Two years ago, the Astros visited the Bronx for an exciting four-game, regular-season series which led to my guess that Yankees-Astros was the next great MLB rivalry (outside of Yankees-Red Sox, of course).
Since that article, the two teams have played a seven-game ALCS and two hard-fought, regular-season series going into this week. They’ve been must-watch games in the sense that any game between two of the best teams in the league are must-watch.
But has this become a rivalry in a real sense?
There are a few criteria which are hallmarks for a rivalry: Close postseason matchups, marquee players that are villainized on the other side, proximity or enough in-season matchups, sustained success for both franchises concurrently and, finally, the intangible hatred born out of nothing in particular.

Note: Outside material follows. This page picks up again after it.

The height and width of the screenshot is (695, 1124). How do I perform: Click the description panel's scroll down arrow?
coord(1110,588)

The Yankees and Astros have the first criteria down pat thus far. The two teams were pitted against one another in the postseason twice, once in the winner-take-all 2015 Wild Card Game and a second time in the 2017 ALCS, both going the Astros’ way. In 2017, Games 2 and 4 were classics and Game 7 was close into the middle innings.

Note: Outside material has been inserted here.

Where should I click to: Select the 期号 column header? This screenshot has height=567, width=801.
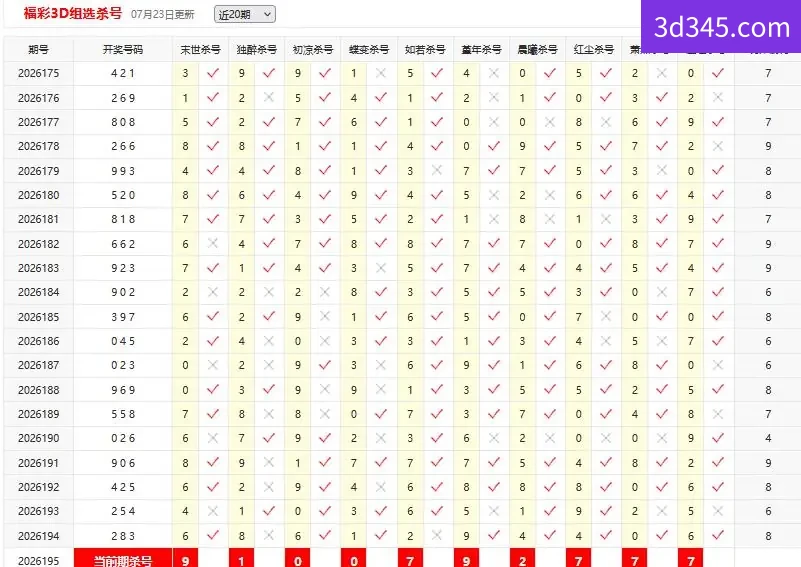[38, 50]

With a weak American League field, the chance of another New York-Houston showdown is high. Say what you want about the Mariners’ 10-2 start, but the Astros are an overwhelming favorite to win their division for at least the next two seasons. The Yankees have to contend with the Red Sox and Rays in the East, but they’re still highly likely to make the postseason, which either pits them directly against Houston or forces each team to win a series to meet in the ALCS. Not guaranteed, but easy to imagine.
Marquee players, each team has more than enough. Aaron Judge may be the face of baseball while Jose Altuve and Justin Verlander are veritable stars themselves. Alex Bregman, Carlos Correa and Gerrit Cole are also top-tier talents. Giancarlo Stanton had the largest contract in baseball until a month ago while Gleyber Torres and Gary Sanchez are on the cusp of becoming household names.
When I wrote this the first time, I thought Dallas Keuchel could play the villain for New York. He’d dominated the Yankees time and time again, including in the Wild Card Game, and he provided a nemesis, albeit without the charisma of Pedro Martinez.
With Keuchel a free agent and unlikely to come back to Houston, there are two candidates coming to mind: Bregman and Verlander. Bregman has the confidence of a superstar and isn’t afraid to let anyone know. He hadn’t quite hit the spotlight in 2017, but he owns it now, likely surpassing Correa. When it comes to the Yankees, it’s not hard to imagine him failing to hold his tongue when saying he thinks Houston is better.
Verlander goes without saying. He was the 2017 ALCS MVP and his first taste of the postseason was helping to eliminate the Yankees in 2006. The future Hall of Famer is now locked into Houston through 2021 and though he’ll be 38 that season, he still possesses top-of-the-rotation talent. He holds a certain amount of real estate in Yankee fans’ heads.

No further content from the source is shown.